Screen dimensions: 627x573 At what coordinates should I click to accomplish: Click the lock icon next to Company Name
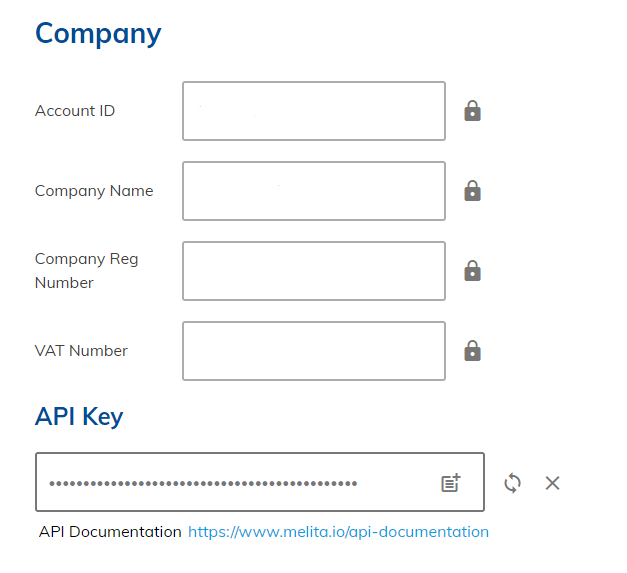pyautogui.click(x=473, y=191)
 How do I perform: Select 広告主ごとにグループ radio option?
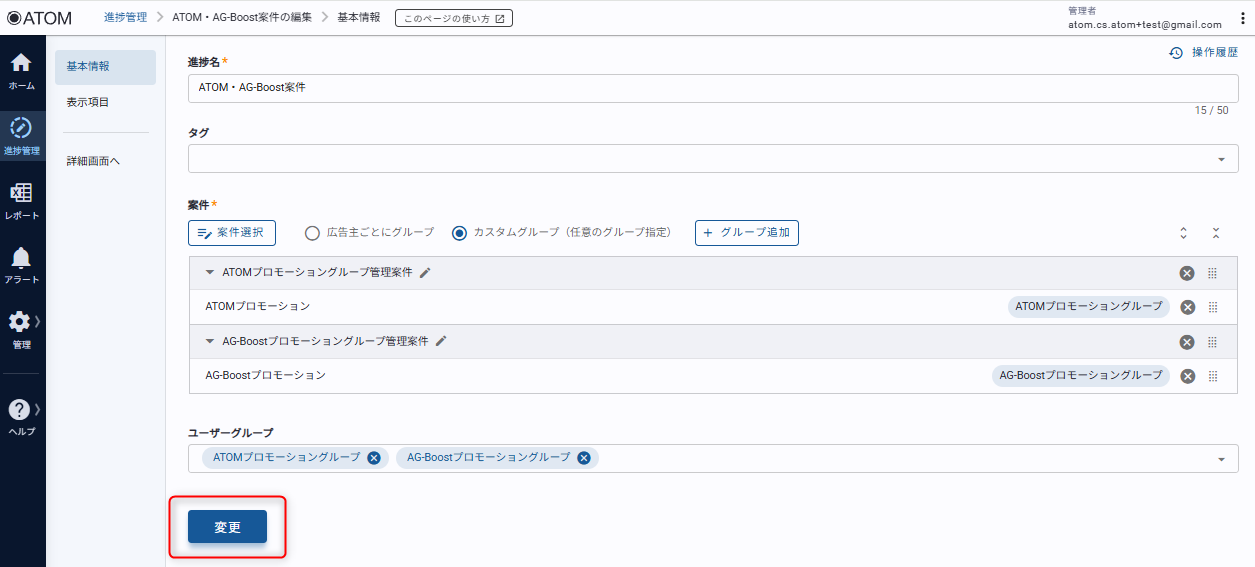312,233
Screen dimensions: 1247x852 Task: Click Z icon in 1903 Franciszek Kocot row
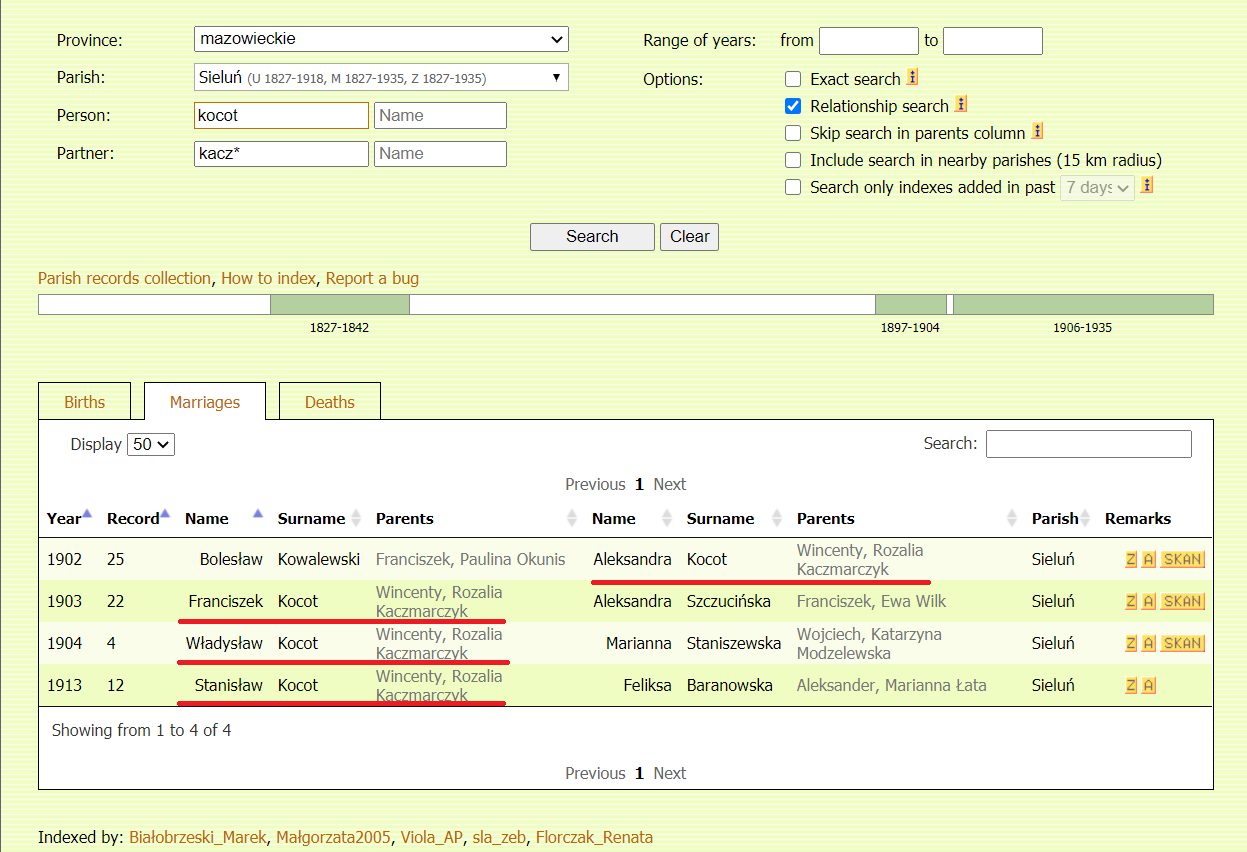(1131, 602)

******

**Exercise brief:** Final stretch of the data: repeat exactly each line from the one containing "Screen dimensions: 1247x852" through the last, and omit all pictures.

**Solution to the exercise:**
Screen dimensions: 1247x852 Task: Click Z icon in 1903 Franciszek Kocot row
(1131, 602)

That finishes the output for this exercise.